CEIMI possui espaço moderno e acolhedor para a educação infantil (Crédito: Daniel Amaral)
Crianças agora contam com a primeira creche-escola pública de Itaparica
Um novo momento para a educação na primeira infância em Itaparica começou hoje (2), com o início das aulas no Centro de Educação Infantil do Município (CEIMI). Primeira creche-escola da cidade construída com recursos próprios, a unidade passa a atender 200 crianças de seis meses a três anos em tempo integral, ampliando a oferta de vagas na rede municipal.

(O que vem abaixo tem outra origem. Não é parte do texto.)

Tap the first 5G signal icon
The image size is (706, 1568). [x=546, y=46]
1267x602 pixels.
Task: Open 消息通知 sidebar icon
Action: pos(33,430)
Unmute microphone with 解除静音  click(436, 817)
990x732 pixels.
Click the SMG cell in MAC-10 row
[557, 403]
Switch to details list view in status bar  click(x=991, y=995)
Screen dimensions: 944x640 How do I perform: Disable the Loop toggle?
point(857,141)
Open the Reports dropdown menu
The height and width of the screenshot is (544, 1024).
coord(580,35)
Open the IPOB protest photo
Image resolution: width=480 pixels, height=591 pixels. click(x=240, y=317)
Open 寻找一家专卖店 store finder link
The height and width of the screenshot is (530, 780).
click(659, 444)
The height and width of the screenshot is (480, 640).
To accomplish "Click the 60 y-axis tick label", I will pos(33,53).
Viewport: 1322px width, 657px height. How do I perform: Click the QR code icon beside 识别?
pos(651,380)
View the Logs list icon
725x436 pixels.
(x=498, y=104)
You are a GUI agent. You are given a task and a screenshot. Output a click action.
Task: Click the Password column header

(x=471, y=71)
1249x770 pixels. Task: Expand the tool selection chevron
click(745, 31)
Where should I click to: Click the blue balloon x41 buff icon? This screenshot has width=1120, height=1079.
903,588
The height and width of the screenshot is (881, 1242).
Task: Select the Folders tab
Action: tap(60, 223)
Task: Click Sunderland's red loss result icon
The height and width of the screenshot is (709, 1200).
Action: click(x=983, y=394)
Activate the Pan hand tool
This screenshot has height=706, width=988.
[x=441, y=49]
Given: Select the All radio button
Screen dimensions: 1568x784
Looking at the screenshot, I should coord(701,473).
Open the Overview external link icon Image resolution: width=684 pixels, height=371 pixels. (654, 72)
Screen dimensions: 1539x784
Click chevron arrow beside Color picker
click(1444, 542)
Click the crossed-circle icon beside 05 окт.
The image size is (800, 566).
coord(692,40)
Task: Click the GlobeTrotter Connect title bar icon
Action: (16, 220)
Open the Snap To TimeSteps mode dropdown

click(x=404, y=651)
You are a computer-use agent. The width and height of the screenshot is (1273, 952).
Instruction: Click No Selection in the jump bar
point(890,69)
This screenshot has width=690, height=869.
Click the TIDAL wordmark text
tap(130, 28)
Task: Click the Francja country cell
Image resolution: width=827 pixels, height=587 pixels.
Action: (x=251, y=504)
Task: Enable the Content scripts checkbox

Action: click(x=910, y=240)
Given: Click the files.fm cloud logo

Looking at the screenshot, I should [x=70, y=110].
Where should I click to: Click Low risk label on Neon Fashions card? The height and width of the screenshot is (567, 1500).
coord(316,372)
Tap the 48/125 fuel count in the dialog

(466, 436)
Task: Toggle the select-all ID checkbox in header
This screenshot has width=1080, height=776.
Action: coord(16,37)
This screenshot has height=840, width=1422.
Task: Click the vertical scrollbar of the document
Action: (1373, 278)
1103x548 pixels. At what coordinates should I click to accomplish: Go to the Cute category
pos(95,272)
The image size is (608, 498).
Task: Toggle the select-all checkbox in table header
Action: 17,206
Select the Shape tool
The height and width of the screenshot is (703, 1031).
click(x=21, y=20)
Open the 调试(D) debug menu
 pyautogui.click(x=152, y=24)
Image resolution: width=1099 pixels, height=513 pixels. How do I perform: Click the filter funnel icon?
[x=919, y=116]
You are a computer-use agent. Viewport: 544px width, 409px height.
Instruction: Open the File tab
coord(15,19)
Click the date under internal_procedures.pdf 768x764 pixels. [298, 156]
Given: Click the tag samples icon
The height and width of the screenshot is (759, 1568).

Inaugurada na última quinta-feira, a estrutura recebeu investimento superior a R$ 4 milhões do município e foi planejada para oferecer um ambiente seguro, acolhedor e adequado ao desenvolvimento das crianças nessa faixa etária. A unidade conta com dois berçários, oito salas de aula amplas e climatizadas, sala multimídia e brinquedoteca equipada com jogos, brinquedos pedagógicos e acervo de livros infantis. O CEIMI dispõe ainda de parquinho, horta, cozinha equipada, lavanderia e espaços pensados para estimular o desenvolvimento cognitivo, motor e social.
A unidade foi construída para atender uma demanda histórica das famílias por mais vagas na rede pública para crianças dessa faixa etária. A proposta é garantir não apenas assistência, mas acompanhamento pedagógico desde os primeiros anos, fase considerada decisiva para a formação e redução de desigualdades educacionais ao longo da vida escolar.
Além do impacto na formação das crianças, o novo equipamento também traz reflexos diretos para a economia local, ao permitir que mães e pais trabalhem com mais tranquilidade enquanto os filhos permanecem em um espaço estruturado e acompanhado por profissionais da educação.
Para o prefeito Zezinho Oliveira, a inauguração simboliza um investimento estratégico no futuro do município. “Estamos fortalecendo a base da nossa educação. Investir na primeira infância é garantir oportunidades no futuro. Essa creche-escola nasce para cuidar, educar e dar suporte às famílias de Itaparica, e isso é uma prioridade da nossa gestão”, afirmou.